**Problem statement:**
Provide an exact reproduction of every entry.

Records from a dataset:
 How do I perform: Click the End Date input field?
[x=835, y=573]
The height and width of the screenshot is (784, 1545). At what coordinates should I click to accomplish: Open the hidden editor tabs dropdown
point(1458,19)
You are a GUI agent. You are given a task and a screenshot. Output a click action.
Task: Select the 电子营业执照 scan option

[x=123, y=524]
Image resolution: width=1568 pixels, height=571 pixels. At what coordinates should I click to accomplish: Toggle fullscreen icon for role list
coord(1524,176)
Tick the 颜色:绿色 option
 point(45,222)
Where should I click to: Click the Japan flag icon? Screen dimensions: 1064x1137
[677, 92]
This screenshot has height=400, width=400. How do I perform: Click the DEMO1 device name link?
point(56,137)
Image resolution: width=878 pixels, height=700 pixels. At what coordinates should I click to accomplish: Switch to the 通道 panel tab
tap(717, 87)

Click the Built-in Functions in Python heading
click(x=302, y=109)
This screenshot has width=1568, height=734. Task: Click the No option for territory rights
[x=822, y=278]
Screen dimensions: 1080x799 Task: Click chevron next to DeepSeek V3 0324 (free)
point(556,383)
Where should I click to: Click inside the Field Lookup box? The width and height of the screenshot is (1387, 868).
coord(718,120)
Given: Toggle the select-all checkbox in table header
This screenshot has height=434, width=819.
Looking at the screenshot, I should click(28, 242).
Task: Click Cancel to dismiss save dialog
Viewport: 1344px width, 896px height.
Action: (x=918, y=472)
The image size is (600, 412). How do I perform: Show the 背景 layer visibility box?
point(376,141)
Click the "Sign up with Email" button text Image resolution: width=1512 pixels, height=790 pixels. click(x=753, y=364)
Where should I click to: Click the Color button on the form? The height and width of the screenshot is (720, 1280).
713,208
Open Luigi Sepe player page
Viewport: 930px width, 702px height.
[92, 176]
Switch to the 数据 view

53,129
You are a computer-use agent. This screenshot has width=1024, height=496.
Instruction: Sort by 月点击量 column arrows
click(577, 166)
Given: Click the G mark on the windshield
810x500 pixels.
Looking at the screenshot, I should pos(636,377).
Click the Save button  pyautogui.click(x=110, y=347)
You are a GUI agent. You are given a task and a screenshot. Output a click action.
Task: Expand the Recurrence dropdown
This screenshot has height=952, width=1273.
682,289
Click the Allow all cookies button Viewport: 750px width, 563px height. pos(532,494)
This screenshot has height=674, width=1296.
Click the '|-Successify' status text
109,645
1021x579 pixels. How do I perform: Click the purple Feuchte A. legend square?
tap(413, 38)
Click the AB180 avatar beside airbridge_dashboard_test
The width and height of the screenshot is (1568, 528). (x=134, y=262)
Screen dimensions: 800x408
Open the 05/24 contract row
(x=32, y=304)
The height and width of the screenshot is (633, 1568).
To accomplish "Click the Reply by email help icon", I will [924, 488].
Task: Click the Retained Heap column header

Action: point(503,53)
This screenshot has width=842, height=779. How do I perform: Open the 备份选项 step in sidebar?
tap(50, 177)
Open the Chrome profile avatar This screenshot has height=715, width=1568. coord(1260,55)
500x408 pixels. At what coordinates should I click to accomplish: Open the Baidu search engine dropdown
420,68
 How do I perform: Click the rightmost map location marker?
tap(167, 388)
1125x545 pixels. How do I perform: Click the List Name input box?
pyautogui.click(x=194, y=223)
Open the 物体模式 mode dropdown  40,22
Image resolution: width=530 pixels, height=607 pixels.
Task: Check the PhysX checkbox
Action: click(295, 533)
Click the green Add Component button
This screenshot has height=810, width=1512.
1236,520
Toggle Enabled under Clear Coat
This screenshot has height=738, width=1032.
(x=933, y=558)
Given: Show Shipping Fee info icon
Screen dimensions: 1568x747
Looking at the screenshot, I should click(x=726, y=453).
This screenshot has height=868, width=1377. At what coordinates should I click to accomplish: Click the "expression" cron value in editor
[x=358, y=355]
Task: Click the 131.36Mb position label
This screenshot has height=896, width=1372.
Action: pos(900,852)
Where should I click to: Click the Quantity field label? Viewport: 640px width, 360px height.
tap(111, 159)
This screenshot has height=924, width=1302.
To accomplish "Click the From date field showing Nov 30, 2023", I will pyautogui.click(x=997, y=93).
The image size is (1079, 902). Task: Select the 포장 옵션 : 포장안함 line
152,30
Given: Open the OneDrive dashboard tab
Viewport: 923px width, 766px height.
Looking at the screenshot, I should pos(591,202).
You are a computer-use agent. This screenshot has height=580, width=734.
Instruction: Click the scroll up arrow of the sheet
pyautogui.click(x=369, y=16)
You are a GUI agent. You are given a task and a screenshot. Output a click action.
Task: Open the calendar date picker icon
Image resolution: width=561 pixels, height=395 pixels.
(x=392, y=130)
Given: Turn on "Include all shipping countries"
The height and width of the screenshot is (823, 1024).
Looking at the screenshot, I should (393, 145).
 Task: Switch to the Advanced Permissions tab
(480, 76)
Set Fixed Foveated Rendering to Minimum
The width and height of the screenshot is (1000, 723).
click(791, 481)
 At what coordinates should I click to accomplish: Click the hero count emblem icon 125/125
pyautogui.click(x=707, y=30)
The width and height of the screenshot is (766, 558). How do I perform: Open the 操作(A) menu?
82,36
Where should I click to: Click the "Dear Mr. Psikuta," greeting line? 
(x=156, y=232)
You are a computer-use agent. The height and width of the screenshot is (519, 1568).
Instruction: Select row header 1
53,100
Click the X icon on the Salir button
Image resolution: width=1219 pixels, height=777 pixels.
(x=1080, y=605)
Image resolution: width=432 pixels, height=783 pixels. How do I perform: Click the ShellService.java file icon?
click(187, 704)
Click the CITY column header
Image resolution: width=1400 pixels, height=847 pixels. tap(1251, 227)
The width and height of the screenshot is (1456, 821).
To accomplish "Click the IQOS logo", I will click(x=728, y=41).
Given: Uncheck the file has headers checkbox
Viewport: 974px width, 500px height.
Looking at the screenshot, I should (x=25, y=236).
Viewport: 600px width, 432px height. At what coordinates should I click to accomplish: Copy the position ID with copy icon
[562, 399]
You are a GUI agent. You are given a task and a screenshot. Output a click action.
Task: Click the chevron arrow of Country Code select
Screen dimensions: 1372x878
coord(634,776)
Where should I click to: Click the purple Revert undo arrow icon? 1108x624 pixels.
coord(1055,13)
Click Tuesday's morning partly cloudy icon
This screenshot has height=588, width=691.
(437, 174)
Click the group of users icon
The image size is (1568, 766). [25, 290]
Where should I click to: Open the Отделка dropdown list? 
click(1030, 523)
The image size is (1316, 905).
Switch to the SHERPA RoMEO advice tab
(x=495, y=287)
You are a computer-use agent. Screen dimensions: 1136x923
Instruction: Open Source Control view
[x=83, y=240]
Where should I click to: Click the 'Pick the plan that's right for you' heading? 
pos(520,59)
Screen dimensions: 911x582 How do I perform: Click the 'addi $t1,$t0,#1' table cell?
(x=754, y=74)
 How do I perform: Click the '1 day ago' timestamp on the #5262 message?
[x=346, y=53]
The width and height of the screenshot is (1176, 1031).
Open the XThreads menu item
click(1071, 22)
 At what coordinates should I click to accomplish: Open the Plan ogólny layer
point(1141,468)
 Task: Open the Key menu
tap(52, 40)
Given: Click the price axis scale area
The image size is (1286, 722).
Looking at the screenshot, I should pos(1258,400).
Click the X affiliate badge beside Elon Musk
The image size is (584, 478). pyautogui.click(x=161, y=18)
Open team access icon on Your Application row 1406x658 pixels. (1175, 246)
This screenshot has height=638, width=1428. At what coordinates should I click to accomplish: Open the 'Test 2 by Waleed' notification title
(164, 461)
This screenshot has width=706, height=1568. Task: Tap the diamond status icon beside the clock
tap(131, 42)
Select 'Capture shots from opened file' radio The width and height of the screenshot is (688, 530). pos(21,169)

**Your solution:**
 How do I perform: Click the End Date input field?
[x=835, y=573]
The height and width of the screenshot is (784, 1545). At what coordinates should I click to accomplish: Open the hidden editor tabs dropdown
point(1458,19)
You are a GUI agent. You are given a task and a screenshot. Output a click action.
Task: Select the 电子营业执照 scan option

[x=123, y=524]
Image resolution: width=1568 pixels, height=571 pixels. At what coordinates should I click to accomplish: Toggle fullscreen icon for role list
coord(1524,176)
Tick the 颜色:绿色 option
 point(45,222)
Where should I click to: Click the Japan flag icon? Screen dimensions: 1064x1137
[677, 92]
This screenshot has height=400, width=400. How do I perform: Click the DEMO1 device name link?
point(56,137)
Image resolution: width=878 pixels, height=700 pixels. At what coordinates should I click to accomplish: Switch to the 通道 panel tab
tap(717, 87)

Click the Built-in Functions in Python heading
click(x=302, y=109)
This screenshot has width=1568, height=734. Task: Click the No option for territory rights
[x=822, y=278]
Screen dimensions: 1080x799 Task: Click chevron next to DeepSeek V3 0324 (free)
point(556,383)
Where should I click to: Click inside the Field Lookup box? The width and height of the screenshot is (1387, 868).
coord(718,120)
Given: Toggle the select-all checkbox in table header
This screenshot has height=434, width=819.
Looking at the screenshot, I should click(28, 242).
Task: Click Cancel to dismiss save dialog
Viewport: 1344px width, 896px height.
Action: (x=918, y=472)
The image size is (600, 412). How do I perform: Show the 背景 layer visibility box?
point(376,141)
Click the "Sign up with Email" button text Image resolution: width=1512 pixels, height=790 pixels. click(x=753, y=364)
Where should I click to: Click the Color button on the form? The height and width of the screenshot is (720, 1280).
713,208
Open Luigi Sepe player page
Viewport: 930px width, 702px height.
[92, 176]
Switch to the 数据 view

53,129
You are a computer-use agent. This screenshot has width=1024, height=496.
Instruction: Sort by 月点击量 column arrows
click(577, 166)
Given: Click the G mark on the windshield
810x500 pixels.
Looking at the screenshot, I should pos(636,377).
Click the Save button  pyautogui.click(x=110, y=347)
You are a GUI agent. You are given a task and a screenshot. Output a click action.
Task: Expand the Recurrence dropdown
This screenshot has height=952, width=1273.
682,289
Click the Allow all cookies button Viewport: 750px width, 563px height. pos(532,494)
This screenshot has height=674, width=1296.
Click the '|-Successify' status text
109,645
1021x579 pixels. How do I perform: Click the purple Feuchte A. legend square?
tap(413, 38)
Click the AB180 avatar beside airbridge_dashboard_test
The width and height of the screenshot is (1568, 528). (x=134, y=262)
Screen dimensions: 800x408
Open the 05/24 contract row
(x=32, y=304)
The height and width of the screenshot is (633, 1568).
To accomplish "Click the Reply by email help icon", I will [924, 488].
Task: Click the Retained Heap column header

Action: point(503,53)
This screenshot has width=842, height=779. How do I perform: Open the 备份选项 step in sidebar?
tap(50, 177)
Open the Chrome profile avatar This screenshot has height=715, width=1568. coord(1260,55)
500x408 pixels. At what coordinates should I click to accomplish: Open the Baidu search engine dropdown
420,68
 How do I perform: Click the rightmost map location marker?
tap(167, 388)
1125x545 pixels. How do I perform: Click the List Name input box?
pyautogui.click(x=194, y=223)
Open the 物体模式 mode dropdown  40,22
Image resolution: width=530 pixels, height=607 pixels.
Task: Check the PhysX checkbox
Action: click(295, 533)
Click the green Add Component button
This screenshot has height=810, width=1512.
1236,520
Toggle Enabled under Clear Coat
This screenshot has height=738, width=1032.
(x=933, y=558)
Given: Show Shipping Fee info icon
Screen dimensions: 1568x747
Looking at the screenshot, I should click(x=726, y=453).
This screenshot has height=868, width=1377. At what coordinates should I click to accomplish: Click the "expression" cron value in editor
[x=358, y=355]
Task: Click the 131.36Mb position label
This screenshot has height=896, width=1372.
Action: pos(900,852)
Where should I click to: Click the Quantity field label? Viewport: 640px width, 360px height.
tap(111, 159)
This screenshot has height=924, width=1302.
To accomplish "Click the From date field showing Nov 30, 2023", I will pyautogui.click(x=997, y=93).
The image size is (1079, 902). Task: Select the 포장 옵션 : 포장안함 line
152,30
Given: Open the OneDrive dashboard tab
Viewport: 923px width, 766px height.
Looking at the screenshot, I should pos(591,202).
You are a computer-use agent. This screenshot has height=580, width=734.
Instruction: Click the scroll up arrow of the sheet
pyautogui.click(x=369, y=16)
You are a GUI agent. You are given a task and a screenshot. Output a click action.
Task: Open the calendar date picker icon
Image resolution: width=561 pixels, height=395 pixels.
(x=392, y=130)
Given: Turn on "Include all shipping countries"
The height and width of the screenshot is (823, 1024).
Looking at the screenshot, I should (393, 145).
 Task: Switch to the Advanced Permissions tab
(480, 76)
Set Fixed Foveated Rendering to Minimum
The width and height of the screenshot is (1000, 723).
click(791, 481)
 At what coordinates should I click to accomplish: Click the hero count emblem icon 125/125
pyautogui.click(x=707, y=30)
The width and height of the screenshot is (766, 558). How do I perform: Open the 操作(A) menu?
82,36
Where should I click to: Click the "Dear Mr. Psikuta," greeting line? 
(x=156, y=232)
You are a computer-use agent. The height and width of the screenshot is (519, 1568).
Instruction: Select row header 1
53,100
Click the X icon on the Salir button
Image resolution: width=1219 pixels, height=777 pixels.
(x=1080, y=605)
Image resolution: width=432 pixels, height=783 pixels. How do I perform: Click the ShellService.java file icon?
click(187, 704)
Click the CITY column header
Image resolution: width=1400 pixels, height=847 pixels. tap(1251, 227)
The width and height of the screenshot is (1456, 821).
To accomplish "Click the IQOS logo", I will click(x=728, y=41).
Given: Uncheck the file has headers checkbox
Viewport: 974px width, 500px height.
Looking at the screenshot, I should (x=25, y=236).
Viewport: 600px width, 432px height. At what coordinates should I click to accomplish: Copy the position ID with copy icon
[562, 399]
You are a GUI agent. You are given a task and a screenshot. Output a click action.
Task: Click the chevron arrow of Country Code select
Screen dimensions: 1372x878
coord(634,776)
Where should I click to: Click the purple Revert undo arrow icon? 1108x624 pixels.
coord(1055,13)
Click Tuesday's morning partly cloudy icon
This screenshot has height=588, width=691.
(437, 174)
Click the group of users icon
The image size is (1568, 766). [25, 290]
Where should I click to: Open the Отделка dropdown list? 
click(1030, 523)
The image size is (1316, 905).
Switch to the SHERPA RoMEO advice tab
(x=495, y=287)
You are a computer-use agent. Screen dimensions: 1136x923
Instruction: Open Source Control view
[x=83, y=240]
Where should I click to: Click the 'Pick the plan that's right for you' heading? 
pos(520,59)
Screen dimensions: 911x582 How do I perform: Click the 'addi $t1,$t0,#1' table cell?
(x=754, y=74)
 How do I perform: Click the '1 day ago' timestamp on the #5262 message?
[x=346, y=53]
The width and height of the screenshot is (1176, 1031).
Open the XThreads menu item
click(1071, 22)
 At what coordinates should I click to accomplish: Open the Plan ogólny layer
point(1141,468)
 Task: Open the Key menu
tap(52, 40)
Given: Click the price axis scale area
The image size is (1286, 722).
Looking at the screenshot, I should pos(1258,400).
Click the X affiliate badge beside Elon Musk
The image size is (584, 478). pyautogui.click(x=161, y=18)
Open team access icon on Your Application row 1406x658 pixels. (1175, 246)
This screenshot has height=638, width=1428. At what coordinates should I click to accomplish: Open the 'Test 2 by Waleed' notification title
(164, 461)
This screenshot has width=706, height=1568. Task: Tap the diamond status icon beside the clock
tap(131, 42)
Select 'Capture shots from opened file' radio The width and height of the screenshot is (688, 530). pos(21,169)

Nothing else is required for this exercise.